Therapieansätze – das hilft

„Wenn jemand nicht-spezifische akute Rückenschmerzen hat, klingen diese oft ohne Behandlung wieder ab und verschwinden in ein paar Tagen oder Wochen“, sagt Kladny. Zur Unterstützung könnten schmerzlindernde Medikamente, sowie Physio- und Bewegungstherapie eingesetzt werden. Bei chronischen nicht-spezifischen Rückenschmerzen wird eine multimodale Therapie empfohlen, bei der Ärzte, Physiotherapeuten und Psychologen eng zusammenarbeiten. Oberstes Ziel sei dabei die Wiederherstellung der Belastbarkeit und Leistungsfähigkeit, so Kladny.

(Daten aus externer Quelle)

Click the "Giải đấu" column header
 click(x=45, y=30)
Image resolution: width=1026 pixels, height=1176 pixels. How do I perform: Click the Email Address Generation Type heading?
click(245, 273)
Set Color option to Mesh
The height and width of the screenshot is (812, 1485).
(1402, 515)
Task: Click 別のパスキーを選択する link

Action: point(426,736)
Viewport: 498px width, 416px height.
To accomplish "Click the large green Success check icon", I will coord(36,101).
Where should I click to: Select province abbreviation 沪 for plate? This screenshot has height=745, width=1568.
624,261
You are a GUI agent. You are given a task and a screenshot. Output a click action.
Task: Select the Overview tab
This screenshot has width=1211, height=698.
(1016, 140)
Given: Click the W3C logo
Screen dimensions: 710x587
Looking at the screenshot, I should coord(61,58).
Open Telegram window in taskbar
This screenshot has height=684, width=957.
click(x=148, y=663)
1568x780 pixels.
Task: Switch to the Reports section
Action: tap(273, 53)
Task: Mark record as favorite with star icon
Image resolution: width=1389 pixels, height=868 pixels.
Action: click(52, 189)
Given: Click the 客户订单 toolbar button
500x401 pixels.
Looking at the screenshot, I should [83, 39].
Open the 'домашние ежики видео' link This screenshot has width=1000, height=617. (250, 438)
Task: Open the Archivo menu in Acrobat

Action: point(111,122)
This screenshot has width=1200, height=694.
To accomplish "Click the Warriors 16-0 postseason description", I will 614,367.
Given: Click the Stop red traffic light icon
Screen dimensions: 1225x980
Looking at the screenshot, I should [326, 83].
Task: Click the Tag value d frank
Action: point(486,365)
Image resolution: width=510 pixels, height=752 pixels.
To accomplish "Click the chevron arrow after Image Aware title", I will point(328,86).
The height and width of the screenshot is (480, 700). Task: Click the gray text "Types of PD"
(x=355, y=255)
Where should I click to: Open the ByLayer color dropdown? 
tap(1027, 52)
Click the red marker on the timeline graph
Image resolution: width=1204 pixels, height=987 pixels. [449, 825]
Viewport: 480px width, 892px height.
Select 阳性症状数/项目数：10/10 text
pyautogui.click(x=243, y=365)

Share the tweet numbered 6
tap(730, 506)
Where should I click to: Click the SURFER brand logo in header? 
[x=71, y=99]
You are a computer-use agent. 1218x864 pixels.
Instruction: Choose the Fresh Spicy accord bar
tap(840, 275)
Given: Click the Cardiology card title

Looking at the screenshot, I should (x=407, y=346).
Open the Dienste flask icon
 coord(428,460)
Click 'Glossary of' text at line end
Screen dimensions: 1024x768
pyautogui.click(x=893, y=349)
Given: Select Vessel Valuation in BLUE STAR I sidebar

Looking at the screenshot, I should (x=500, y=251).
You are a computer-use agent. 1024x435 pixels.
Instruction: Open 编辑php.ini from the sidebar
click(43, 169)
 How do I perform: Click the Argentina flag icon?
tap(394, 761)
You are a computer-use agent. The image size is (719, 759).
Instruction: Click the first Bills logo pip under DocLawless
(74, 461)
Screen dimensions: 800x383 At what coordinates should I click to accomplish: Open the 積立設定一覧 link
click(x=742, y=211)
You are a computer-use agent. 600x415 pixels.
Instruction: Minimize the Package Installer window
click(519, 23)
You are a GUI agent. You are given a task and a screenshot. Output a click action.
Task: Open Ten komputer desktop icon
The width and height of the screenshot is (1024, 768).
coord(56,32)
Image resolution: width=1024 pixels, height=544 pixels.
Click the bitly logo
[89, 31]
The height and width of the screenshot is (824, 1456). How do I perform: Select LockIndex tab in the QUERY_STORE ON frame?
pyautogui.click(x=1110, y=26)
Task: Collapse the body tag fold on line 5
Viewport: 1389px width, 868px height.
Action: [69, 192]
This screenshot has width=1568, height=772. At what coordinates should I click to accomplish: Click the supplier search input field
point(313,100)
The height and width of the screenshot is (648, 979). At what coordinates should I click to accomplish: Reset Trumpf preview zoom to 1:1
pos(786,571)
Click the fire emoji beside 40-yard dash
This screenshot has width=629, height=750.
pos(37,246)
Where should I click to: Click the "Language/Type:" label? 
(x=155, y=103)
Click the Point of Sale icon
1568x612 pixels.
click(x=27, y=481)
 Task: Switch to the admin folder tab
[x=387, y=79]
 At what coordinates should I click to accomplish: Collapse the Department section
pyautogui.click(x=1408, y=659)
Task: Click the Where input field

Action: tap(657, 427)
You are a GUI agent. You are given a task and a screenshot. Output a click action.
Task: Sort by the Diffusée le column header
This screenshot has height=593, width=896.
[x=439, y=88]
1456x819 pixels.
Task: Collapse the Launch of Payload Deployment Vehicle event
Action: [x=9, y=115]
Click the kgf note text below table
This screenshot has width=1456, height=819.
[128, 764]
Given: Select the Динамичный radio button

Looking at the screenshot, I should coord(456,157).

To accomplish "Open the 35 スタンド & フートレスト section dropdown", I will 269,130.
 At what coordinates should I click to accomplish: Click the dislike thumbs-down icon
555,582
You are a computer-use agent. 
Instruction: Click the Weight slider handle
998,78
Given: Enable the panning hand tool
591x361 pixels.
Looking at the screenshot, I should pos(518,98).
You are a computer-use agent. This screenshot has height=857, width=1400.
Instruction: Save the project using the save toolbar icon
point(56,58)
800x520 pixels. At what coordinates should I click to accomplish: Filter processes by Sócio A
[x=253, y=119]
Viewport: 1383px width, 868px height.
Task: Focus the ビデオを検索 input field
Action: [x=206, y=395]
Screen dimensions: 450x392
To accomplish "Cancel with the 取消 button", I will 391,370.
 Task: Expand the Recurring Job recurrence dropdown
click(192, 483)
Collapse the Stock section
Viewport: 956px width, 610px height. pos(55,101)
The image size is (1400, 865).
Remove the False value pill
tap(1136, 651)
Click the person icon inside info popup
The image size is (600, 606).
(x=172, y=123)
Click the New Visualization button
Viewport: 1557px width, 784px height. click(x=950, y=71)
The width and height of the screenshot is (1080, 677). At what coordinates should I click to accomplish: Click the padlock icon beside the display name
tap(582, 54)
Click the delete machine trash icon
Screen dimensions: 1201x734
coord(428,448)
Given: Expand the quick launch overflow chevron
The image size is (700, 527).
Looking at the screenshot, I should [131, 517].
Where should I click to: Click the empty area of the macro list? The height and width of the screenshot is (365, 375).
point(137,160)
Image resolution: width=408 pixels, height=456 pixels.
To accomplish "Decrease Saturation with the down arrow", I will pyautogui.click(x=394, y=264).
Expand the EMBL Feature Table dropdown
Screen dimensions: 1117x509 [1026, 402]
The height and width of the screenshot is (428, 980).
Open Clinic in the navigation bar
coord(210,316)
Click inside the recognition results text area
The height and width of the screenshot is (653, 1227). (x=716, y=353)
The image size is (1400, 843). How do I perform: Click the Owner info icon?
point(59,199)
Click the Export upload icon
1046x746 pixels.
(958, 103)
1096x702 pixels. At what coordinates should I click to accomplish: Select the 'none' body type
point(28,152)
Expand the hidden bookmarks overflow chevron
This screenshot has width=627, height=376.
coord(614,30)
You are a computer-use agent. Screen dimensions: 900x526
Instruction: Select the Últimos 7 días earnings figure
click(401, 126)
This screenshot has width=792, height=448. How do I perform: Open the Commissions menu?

Auch für den Fall, dass die Beschwerden nicht ganz verschwinden, müssten die Betroffenen „lernen mit dem Schmerz umzugehen“. Operationen oder andere invasive Therapien seien bei nicht-spezifischen Beschwerden nicht angezeigt – anders als bei spezifischen Rückenschmerzen, die auf Verletzungen oder Abnutzungserscheinungen zurückzuführen sind. „Manchmal ist auch nur ein Wirbelgelenk blockiert, das der Arzt wieder lösen kann“.

Das wirkt vorbeugend

„Jede Form körperlicher Aktivität hilft“, sagt Kladny. „Die Bandscheiben werden nicht durchblutet, sie müssen deshalb regelmäßig durchgewalkt werden. Sonst bekommen sie zu wenig Nährstoffe ab.“ Und das funktioniere nur über Bewegung. Dabei sei es gar nicht wichtig, ob man lieber läuft, Fahrrad fährt oder schwimmt. Ergänzend könne man etwas für die Rückenmuskulatur tun, ohne die die Wirbelsäule ein ziemlich instabiles Gebilde wäre.

Bei all dem sollte man sich aber auch nicht überlasten. Wichtig für die Prävention seien zudem ergonomisch gestaltete Arbeitsplätze und regelmäßige Bewegung auch bei sitzenden Tätigkeiten: „Telefonieren kann man genauso gut im Stehen“, meint Kladny.